RECORDED INFORMATION Block Start

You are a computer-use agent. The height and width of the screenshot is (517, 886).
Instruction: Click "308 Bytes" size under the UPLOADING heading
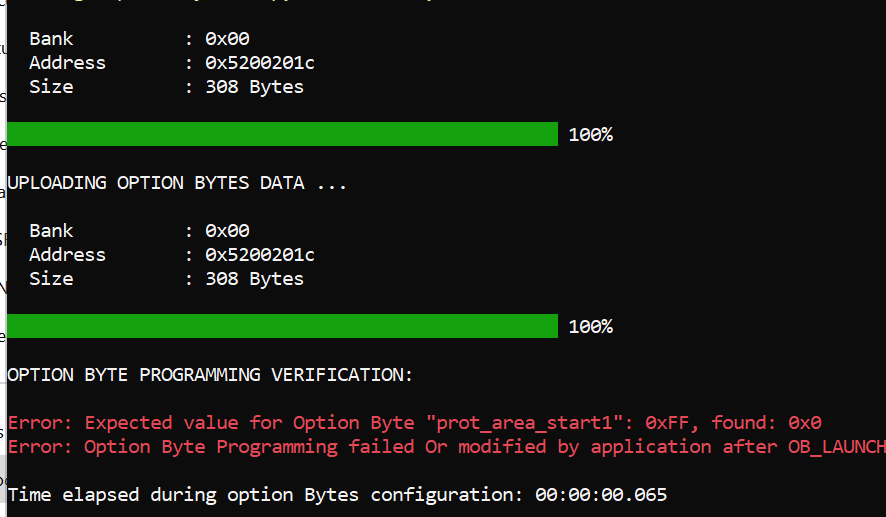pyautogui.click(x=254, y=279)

RECORDED INFORMATION Block End
RECORDED INFORMATION Block Start

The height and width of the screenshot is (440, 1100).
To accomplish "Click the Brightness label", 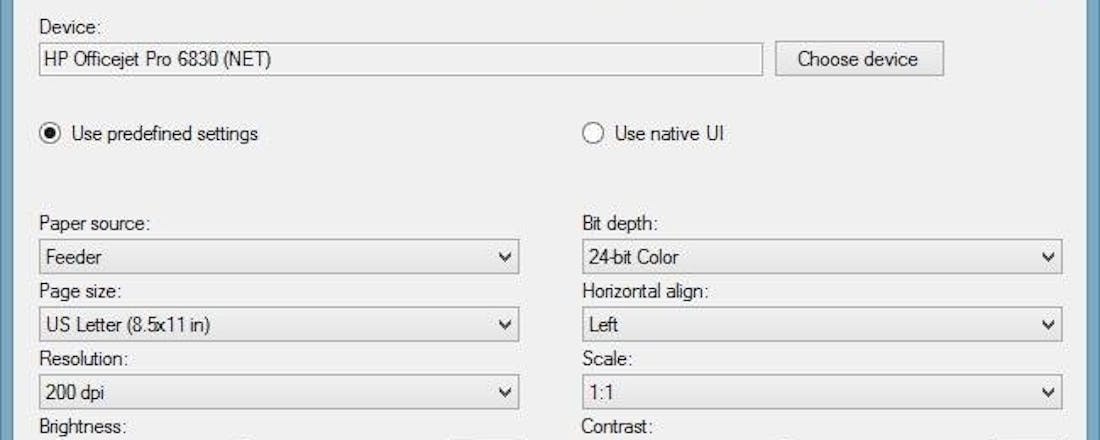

RECORDED INFORMATION Block End
RECORDED INFORMATION Block Start

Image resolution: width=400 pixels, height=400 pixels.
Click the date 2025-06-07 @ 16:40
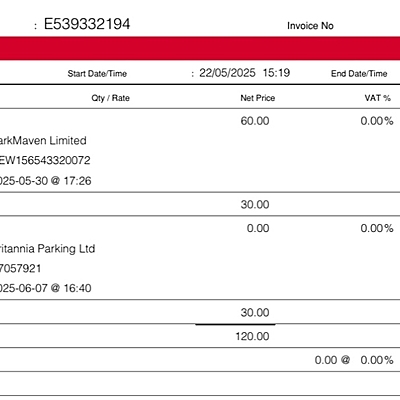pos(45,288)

RECORDED INFORMATION Block End

DESCRIPTION OF THE TASK: Scan the material above for the string "screenshot". Return each line where it occurs.

TASK RESPONSE:
You are a computer-use agent. The height and width of the screenshot is (517, 886).
The height and width of the screenshot is (440, 1100).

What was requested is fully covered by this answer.